Slonaker was increasingly critical of Interior’s handling of accounts by Bill McAllister Denver Post Washington Bureau Chief The Denver Post The man charged with the task of overseeing up to $10 billion in disputed Indian Trust Accounts resigned under pressure Tuesday.
“I can’t tell you how or what prompted this, but I was forced out,” said Thomas N. Slonaker, the Interior Department official charged with supervising up to 300,000 trust accounts that American Indians say they are owed for federal leases on their lands dating to 1887.
Slonaker had been increasingly critical of the Bush administration’s efforts to resolve problems with the accounts. The government says records are incomplete and that it can’t say how much money they contain.
“I want to stand up and describe things as they are,” said Slonaker, a 67-year-old Republican and former banker. He said he suspected that his critical attitude “probably had something to do” with his resignation.
Interior Secretary Gale Norton faces contempt charges for the department mismanagement of the accounts. In recent testimony, Slonaker backed a court monitor who criticized Norton’s proposed reforms of the accounts’ administration.
Dennis Gingold, a former Denver lawyer who is pressing a lawsuit over the department’s acknowledged mismanagement of the accounts, charged that Slonaker was forced out because Interior officials could no longer tolerate his dissent over the trust issues.
“He had been candid and independent,” Gingold said. “They don’t want anyone who is critical of them.”
Slonaker is the second trustee for American Indians to be replaced. His predecessor, Paul Homan, also a former banker, resigned under pressure during the Clinton administration.
U.S. District Judge Royce Lamberth, who is presiding over the trust account lawsuit, has sharply criticized Norton for failing to include Slonaker in planning for the trust accounts. During the secretary’s recent contempt trial, he questioned why Norton did not make more use of Slonaker’s banking knowledge instead of relying on other, less-experienced Interior officials.
Congress created the special trustee position in 1994 because of the department’s inability to verify the balances in the trust accounts. Lamberth has directed Norton to provide the Indians with a full accounting of the funds. But officials say many of the account records are missing, making it impossible to reconcile their balances.
There had been suggestions in recent court reports of friction between Slonaker and Interior officials.

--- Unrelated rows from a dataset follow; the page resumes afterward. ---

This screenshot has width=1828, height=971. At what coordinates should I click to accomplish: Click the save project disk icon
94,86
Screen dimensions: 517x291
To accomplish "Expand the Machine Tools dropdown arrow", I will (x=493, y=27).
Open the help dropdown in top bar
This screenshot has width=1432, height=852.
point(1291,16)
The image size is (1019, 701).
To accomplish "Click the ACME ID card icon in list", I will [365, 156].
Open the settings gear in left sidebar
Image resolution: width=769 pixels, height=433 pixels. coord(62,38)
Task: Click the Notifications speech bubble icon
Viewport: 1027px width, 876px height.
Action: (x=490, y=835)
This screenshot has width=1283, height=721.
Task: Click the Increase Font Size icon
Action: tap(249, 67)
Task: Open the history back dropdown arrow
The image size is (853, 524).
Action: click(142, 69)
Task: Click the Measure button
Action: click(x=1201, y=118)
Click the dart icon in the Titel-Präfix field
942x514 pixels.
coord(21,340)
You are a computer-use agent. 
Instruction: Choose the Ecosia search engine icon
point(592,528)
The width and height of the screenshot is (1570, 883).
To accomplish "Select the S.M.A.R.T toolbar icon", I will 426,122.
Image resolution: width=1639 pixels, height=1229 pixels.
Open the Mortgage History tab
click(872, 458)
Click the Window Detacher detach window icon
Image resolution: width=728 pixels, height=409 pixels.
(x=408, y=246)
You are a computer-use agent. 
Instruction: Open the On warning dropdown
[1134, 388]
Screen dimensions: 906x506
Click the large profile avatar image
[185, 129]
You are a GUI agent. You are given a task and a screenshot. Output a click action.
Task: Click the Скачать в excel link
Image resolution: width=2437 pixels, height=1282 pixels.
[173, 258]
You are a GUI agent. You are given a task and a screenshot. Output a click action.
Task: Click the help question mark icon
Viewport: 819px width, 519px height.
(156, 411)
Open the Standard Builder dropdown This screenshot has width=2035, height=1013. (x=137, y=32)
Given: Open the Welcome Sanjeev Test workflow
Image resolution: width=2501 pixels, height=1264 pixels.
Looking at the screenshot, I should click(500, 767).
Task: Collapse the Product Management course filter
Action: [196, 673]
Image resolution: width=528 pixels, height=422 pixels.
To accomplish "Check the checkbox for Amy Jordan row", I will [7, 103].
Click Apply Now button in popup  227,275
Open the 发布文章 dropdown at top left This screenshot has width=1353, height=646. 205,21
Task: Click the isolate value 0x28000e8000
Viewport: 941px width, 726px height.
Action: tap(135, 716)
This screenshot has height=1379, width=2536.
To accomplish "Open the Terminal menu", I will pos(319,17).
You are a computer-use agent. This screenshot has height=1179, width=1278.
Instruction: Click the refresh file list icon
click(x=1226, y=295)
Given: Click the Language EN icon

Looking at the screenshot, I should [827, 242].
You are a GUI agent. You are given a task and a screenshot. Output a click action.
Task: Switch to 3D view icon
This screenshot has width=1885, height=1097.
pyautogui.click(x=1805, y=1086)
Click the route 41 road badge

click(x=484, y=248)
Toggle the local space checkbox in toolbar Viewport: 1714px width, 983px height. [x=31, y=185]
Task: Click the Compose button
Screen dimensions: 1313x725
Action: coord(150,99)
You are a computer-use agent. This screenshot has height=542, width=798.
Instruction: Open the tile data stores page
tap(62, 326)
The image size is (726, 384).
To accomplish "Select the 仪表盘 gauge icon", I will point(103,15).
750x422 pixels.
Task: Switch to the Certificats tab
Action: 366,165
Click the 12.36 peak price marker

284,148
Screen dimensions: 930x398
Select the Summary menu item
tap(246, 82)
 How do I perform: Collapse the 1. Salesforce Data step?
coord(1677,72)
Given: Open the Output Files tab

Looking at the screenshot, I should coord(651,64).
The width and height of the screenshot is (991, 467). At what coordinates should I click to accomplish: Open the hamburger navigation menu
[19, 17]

Although he was appointed during the Clinton administration, Slonaker stayed when the Bush administration began.
Gingold said the administration killed written testimony Slonaker was to give to the Senate Indian Affairs Committee last week. Patricia Zell, staff director of the committee, said Tuesday that she understood that the Justice Department, which is handling the government’s defense in the lawsuit, objected to what Slonaker was planning to say. Instead, Slonaker answered committee questions indicating that he had doubts about the effectiveness of the administration’s reform plans.
The White House said deputy special trustee Donna Erwin will succeed Slonaker on an acting basis.
Norton issued a statement that devoted one paragraph to thanking Slonaker and five to praising Erwin, a member of the Muscogee Creek Nation of Oklahoma and a former banker. “Donna will have my complete support and full authority to carry out the statutory responsibilities of the Office of Special Trustee and to work closely with the Bureau of Indian Affairs, Indian tribes and individual beneficiaries,” Norton said.
Norton spokesman Eric Ruff declined to comment on claims that Slonaker was ousted.